That is not objective fact across projects. That means either the process or culture is bad.




I've never seen a project where you go back to fix something just because its implementation is not ideal. If it works it stays, because there is always something more important to do.


I do that regularly. Not really when it is less then ideal, I don't think less then ideal necessary constitutes technical debt. But when it was hard to read and I just had to read it, when it was hard to modify and I had to modify it. Or when I was modifying something nearby and this was for free. We also have occasional actions like "remove this particular code smell from everywhere where you find it" and explicit "refactor that part" issues that are routinely assigned as part of sprints.

Obviously, we do weight how much time it takes to fix it vs how much of the debt it actually is.

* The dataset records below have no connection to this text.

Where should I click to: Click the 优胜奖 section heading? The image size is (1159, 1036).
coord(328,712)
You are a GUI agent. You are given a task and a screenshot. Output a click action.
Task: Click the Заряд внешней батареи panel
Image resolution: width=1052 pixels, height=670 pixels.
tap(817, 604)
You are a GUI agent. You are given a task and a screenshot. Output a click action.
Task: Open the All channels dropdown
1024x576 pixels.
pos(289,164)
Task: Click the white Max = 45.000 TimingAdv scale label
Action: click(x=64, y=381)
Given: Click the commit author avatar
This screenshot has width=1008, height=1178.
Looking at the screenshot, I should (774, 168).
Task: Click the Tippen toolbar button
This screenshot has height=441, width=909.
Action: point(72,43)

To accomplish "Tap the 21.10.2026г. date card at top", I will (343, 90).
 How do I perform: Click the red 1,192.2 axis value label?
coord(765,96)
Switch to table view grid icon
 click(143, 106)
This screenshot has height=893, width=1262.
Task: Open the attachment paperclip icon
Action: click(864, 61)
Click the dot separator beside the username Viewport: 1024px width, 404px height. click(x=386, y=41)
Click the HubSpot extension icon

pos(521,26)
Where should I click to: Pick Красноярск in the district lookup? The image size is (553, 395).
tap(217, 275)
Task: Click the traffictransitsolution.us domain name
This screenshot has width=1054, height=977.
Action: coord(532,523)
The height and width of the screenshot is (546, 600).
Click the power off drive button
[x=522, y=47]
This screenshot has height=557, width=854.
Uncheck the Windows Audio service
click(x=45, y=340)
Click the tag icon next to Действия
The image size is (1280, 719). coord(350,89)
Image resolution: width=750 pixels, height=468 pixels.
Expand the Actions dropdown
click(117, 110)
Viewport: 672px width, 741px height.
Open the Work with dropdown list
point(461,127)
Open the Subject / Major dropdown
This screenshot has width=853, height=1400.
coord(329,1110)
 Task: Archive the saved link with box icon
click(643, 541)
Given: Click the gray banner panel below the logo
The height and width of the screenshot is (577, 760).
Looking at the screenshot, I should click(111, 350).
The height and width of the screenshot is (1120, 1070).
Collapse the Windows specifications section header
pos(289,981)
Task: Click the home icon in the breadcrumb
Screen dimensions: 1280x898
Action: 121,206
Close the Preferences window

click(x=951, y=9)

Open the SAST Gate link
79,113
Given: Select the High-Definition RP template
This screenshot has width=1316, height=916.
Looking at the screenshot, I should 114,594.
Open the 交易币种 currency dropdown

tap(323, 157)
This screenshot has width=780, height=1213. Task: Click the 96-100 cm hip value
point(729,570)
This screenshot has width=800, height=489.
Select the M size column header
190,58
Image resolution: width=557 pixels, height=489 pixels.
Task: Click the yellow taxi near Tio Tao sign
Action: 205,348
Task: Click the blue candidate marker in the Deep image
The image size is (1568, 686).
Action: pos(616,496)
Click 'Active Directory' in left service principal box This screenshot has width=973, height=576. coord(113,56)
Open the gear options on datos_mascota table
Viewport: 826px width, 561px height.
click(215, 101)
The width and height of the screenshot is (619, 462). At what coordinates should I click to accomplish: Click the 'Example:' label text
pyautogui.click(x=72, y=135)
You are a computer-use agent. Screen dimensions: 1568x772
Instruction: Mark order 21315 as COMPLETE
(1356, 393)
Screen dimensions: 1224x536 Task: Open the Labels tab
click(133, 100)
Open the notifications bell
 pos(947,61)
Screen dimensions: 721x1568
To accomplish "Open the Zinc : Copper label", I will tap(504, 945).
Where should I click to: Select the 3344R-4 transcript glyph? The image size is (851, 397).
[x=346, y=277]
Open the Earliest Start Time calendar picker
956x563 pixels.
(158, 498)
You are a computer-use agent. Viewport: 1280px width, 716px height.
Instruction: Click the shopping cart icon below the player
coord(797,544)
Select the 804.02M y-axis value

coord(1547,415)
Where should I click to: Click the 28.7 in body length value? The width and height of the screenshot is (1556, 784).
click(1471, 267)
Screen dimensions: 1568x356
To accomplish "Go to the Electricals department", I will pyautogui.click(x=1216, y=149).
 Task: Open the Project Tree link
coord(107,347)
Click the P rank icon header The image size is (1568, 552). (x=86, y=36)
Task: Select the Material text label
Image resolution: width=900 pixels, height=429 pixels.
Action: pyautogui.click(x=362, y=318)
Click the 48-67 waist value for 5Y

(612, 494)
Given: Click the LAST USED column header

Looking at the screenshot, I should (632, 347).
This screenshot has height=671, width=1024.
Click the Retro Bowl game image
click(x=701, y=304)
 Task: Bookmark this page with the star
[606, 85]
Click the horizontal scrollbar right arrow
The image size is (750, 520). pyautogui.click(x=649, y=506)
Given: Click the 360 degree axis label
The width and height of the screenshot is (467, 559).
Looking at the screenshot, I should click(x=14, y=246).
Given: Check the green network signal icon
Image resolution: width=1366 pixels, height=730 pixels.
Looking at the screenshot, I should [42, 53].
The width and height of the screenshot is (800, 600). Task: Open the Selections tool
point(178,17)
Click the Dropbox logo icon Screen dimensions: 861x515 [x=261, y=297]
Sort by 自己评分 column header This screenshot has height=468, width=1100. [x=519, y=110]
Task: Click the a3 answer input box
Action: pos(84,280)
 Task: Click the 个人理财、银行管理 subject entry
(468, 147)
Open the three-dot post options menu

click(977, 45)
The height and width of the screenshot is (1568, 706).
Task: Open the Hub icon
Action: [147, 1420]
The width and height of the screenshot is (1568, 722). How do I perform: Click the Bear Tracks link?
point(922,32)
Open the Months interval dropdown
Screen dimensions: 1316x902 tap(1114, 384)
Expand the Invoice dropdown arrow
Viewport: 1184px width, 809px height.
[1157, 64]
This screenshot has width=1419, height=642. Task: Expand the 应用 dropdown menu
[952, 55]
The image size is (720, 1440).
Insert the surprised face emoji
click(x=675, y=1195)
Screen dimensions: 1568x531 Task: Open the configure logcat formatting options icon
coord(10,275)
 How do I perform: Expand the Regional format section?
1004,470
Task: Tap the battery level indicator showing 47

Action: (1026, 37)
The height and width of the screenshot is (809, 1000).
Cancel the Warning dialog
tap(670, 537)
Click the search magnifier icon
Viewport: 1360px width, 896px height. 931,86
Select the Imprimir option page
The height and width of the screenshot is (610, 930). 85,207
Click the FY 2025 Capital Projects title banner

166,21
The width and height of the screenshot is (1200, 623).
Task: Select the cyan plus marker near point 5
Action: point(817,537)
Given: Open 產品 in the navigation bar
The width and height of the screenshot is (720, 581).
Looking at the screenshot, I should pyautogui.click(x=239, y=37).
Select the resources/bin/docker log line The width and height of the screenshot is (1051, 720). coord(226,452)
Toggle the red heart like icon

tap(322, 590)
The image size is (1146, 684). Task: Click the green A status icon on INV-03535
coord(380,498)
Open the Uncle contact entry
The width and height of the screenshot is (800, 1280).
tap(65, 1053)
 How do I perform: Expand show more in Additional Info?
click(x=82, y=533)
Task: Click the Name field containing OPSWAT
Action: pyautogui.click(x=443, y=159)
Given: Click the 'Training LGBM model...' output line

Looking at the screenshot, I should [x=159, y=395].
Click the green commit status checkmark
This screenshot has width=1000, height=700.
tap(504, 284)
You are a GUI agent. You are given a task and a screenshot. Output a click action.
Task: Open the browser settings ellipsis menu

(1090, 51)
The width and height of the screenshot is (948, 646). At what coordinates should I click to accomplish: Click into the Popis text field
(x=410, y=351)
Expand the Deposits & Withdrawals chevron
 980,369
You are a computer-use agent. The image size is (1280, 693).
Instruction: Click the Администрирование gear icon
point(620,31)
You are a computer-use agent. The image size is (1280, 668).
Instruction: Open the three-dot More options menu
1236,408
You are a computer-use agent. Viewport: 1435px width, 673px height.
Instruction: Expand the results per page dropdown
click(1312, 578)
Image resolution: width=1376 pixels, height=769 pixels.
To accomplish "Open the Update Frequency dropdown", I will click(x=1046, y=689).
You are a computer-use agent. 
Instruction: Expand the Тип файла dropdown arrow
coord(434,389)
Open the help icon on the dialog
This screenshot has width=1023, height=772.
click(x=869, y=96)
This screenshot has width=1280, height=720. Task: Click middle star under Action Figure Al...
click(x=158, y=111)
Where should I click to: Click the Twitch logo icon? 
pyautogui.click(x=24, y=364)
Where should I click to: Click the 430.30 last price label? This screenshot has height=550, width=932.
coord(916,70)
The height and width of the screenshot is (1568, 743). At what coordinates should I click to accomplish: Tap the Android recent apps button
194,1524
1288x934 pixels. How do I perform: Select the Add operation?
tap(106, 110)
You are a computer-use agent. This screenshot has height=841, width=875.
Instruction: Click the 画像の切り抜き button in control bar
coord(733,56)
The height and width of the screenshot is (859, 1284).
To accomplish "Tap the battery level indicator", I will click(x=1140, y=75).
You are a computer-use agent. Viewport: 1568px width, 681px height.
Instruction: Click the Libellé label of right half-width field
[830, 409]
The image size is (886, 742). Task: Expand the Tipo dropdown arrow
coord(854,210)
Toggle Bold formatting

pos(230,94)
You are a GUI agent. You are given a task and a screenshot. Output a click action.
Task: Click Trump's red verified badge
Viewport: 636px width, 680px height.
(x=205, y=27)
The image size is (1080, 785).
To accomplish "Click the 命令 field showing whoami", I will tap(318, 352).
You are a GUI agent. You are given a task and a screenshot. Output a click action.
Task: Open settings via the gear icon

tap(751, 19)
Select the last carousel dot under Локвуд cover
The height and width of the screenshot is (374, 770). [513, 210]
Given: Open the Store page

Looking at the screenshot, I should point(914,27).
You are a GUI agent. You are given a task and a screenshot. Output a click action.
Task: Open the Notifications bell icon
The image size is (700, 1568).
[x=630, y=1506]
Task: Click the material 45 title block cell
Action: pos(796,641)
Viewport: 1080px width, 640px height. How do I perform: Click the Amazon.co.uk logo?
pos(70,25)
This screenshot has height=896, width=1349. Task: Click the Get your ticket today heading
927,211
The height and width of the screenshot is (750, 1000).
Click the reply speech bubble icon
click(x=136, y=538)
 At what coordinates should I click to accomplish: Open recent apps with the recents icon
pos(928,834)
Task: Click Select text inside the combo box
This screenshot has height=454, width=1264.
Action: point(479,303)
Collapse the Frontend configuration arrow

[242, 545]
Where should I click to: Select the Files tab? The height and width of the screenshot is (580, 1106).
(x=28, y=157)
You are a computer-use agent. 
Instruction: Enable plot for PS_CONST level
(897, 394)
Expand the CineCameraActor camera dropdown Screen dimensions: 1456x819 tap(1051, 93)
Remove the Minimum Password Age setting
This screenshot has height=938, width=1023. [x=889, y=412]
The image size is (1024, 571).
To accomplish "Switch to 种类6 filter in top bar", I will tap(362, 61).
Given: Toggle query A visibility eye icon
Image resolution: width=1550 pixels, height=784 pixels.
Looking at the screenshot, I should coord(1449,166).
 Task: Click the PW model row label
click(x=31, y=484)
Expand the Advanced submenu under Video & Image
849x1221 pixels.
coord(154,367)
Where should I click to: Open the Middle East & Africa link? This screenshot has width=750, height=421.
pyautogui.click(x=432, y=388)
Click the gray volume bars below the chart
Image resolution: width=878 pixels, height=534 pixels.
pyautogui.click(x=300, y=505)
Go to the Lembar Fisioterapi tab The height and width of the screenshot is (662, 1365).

We would not had that much independence in these decisions if we did not.


This, this and this.

You get told to quickly write something as a Proof of Concept. Then get told, it works so put it in the code and reelase it. We will rewrite it later.

You never get to rewrite it later.

Over time the code base goes to hell. Every single time


I have hard time to believe you never refactor function you come across. I see how refactoring whole architecture or something major is avoided, but when it comes to smaller functions and pieces of code, refactoring it as you go takes around same amount of time as refactoring it during that detailed code review (e.g. often very little).

The really big mess tend to be emergent - when features and code base grew too much for original architecture over time. You cant prevent that one by detailed code review and it takes a lot of effort to fix it.


At my last job, if you had unecessary changes for the work item (e.g. refactoring) you failed the code review.

But then we had 5% unit test coverage on a 5million+ LOC code base, they were terrified that refactoring (with no tests to back it up) might break things.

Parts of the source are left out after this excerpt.